Brésil : l'affaire Petrobras ébranle le gouvernement

07/03/2015
Brésil : l'affaire Petrobras ébranle le gouvernement

Le scandale risque d'avoir d'énormes conséquences politiques

Le feu vert donné par la Cour suprême brésilienne au parquet pour enquêter sur des dizaines d'hommes politiques dans le cadre du scandale de corruption Petrobras fait trembler le gouvernement et menace l'économie du pays mais ne semble pas concerner la présidente Dilma Rousseff.

Après une journée de tensions dans les milieux politiques de la capitale Brasilia, la liste publiée est tombée vendredi soir. Elle est impressionnante: 49 hommes politiques sont cités, dont 12 sénateurs et 22 députés en cours de mandat, membres de cinq partis dont trois faisant partie de la coalition au pouvoir.

Parmi eux, le président du Sénat, Renan Calheiros, et celui de la Chambre des députés, Eduardo Cunha, du parti centriste PMDB, allié incontournable du gouvernement de Dilma Rousseff. 

Et samedi, le ministre de la Justice Jose Eduardo Cardozo a tenu à corriger certaines versions erronées, selon lui, parues dans la presse, affirmant que Mme Rousseff ne faisait pas l'objet d'une enquête du parquet étant protégée par son mandat.

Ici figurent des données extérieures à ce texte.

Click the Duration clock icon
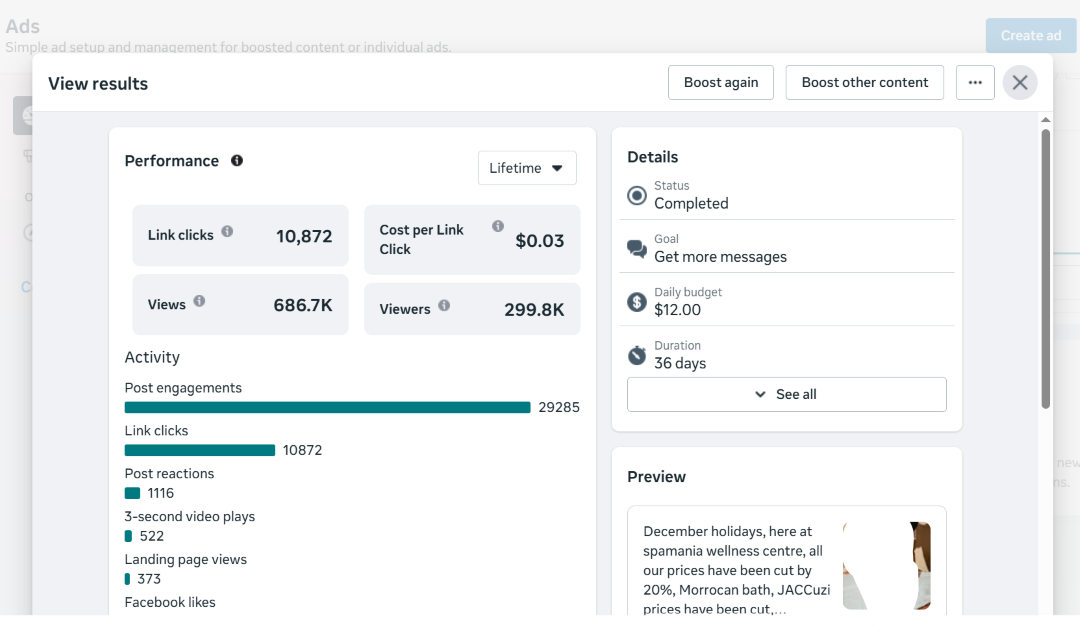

Son nom n'est jamais apparu et il n'y a ni fait, ni indice contre elle dans le dossier, a affirmé le ministre dans une conférence de presse à Sao Paulo (sud)

Selon le parquet, les hommes politiques cités recevaient des pots-de-vin une fois par semaine, tous les quinze jours ou une fois par mois. Les enquêtes ont révélé les agissements d'une organisation criminelle complexe, dans laquelle le noyau politique brésilien est impliqué.

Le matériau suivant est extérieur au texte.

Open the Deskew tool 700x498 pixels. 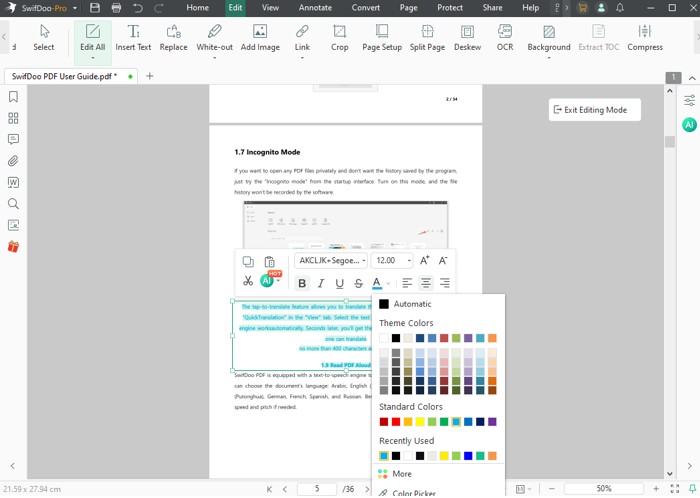point(467,38)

Le procureur de la République Rodrigo Janot cherche à déterminer les responsabilités dans ce retentissant scandale de contrats frauduleux passés avec des entreprises, de pots-de-vin et de blanchiment d'argent qui auraient généré un manque à gagner de 4 milliards de dollars en 10 ans pour le géant pétrolier Petrobras, la compagnie phare du pays contrôlée par l'Etat, et autrefois fierté nationale.

Le parquet enquêtera aussi sur le financement de la campagne de 2010 de Mme Rousseff quand elle a succédé au président Luiz Inacio Lula da Silva, son parrain politique.

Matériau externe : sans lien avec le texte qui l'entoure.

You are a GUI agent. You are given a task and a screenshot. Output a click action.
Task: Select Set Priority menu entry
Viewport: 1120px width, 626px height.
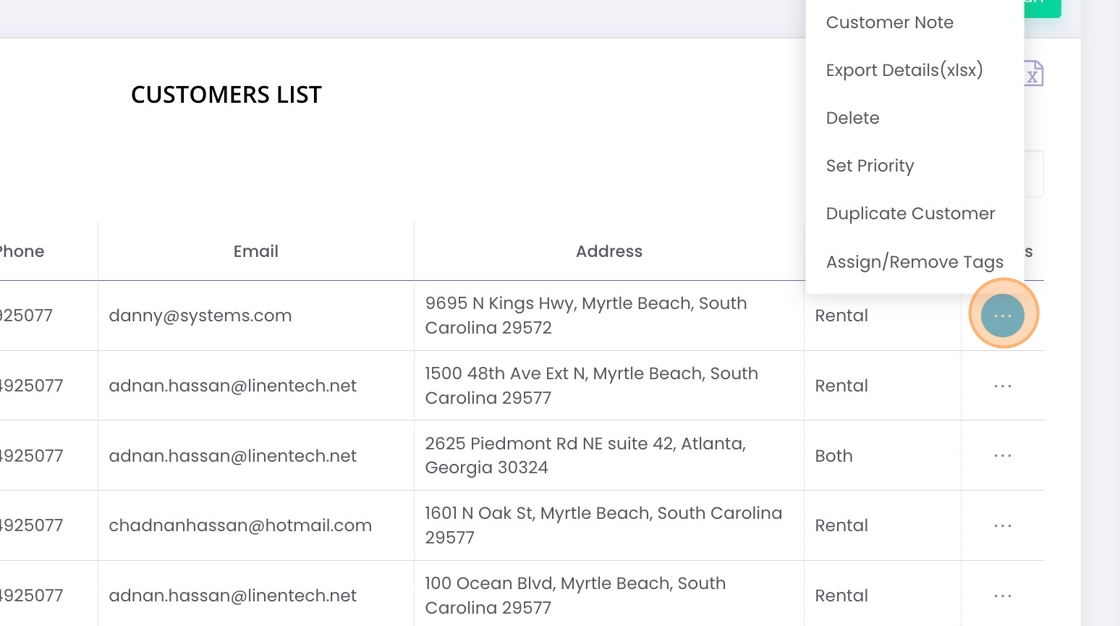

Le nom d'Antonio Palocci, ex-ministre des Finances de Lula et ex-chef de cabinet de Rousseff (en 2011), a également surgi dans les déclarations de prévenus qui collaborent avec la police dans l'espoir d'une réduction de peine. M. Palocci aurait reçu 700.000 dollars (645.000 euros) de la part d'opérateurs financiers du réseau de corruption, monté au sein de Petrobras pour financer la campagne de Mme Rousseff.

Pour l'instant, tous les suspects continuent de nier les faits, et affirment qu'on les condamne d'avance.

Les décisions de justice à venir pourraient avoir des conséquences terribles pour le Brésil, selon les analystes.

L'affaire de corruption de Petrobras va-t-elle paralyser le pays', s'interroge l'hebdomadaire économique brésilien Exame, alors que certains secteurs de l'économie tournent déjà au ralenti. Outre Petrobras, une trentaine de grandes entreprises sont impliquées dans ce scandale, entraînant l'arrêt de chantiers, la révision de lignes de crédits et la suspension de contrats.

La situation menace l'ajustement budgétaire que le pays vise pour relancer la croissance, alors que son économie est en berne depuis cinq ans. La croissance du produit intérieur brut en 2014, publié fin mars, devrait s'avérer proche de zéro, voire négative, et 2015 s'annonce mal, a déjà reconnu le ministre de l'Economie Joaquim Levy.

Le scandale risque ainsi d'avoir d'énormes conséquences politiques. Une partie des membres du PMDB, première force politique au Sénat et seconde à la Chambre basse dont Dilma Rousseff ne peut pas se passer pour gouverner, se rapproche déjà de l'opposition. Le Parti des travailleurs (PT-gauche) de Mme Rousseff, au pouvoir depuis douze ans, pourrait avoir de plus en plus de diffucultés à faire passer ses projets au Congrès.

La dégradation de l'image des hommes politiques visés par une enquête ne pourra que compliquer les relations entre le PT et le PMDB. La présidente elle-même a perdu 19 points de popularité en février, passant à 23% d'opinions favorables, selon l'institut Datafolha.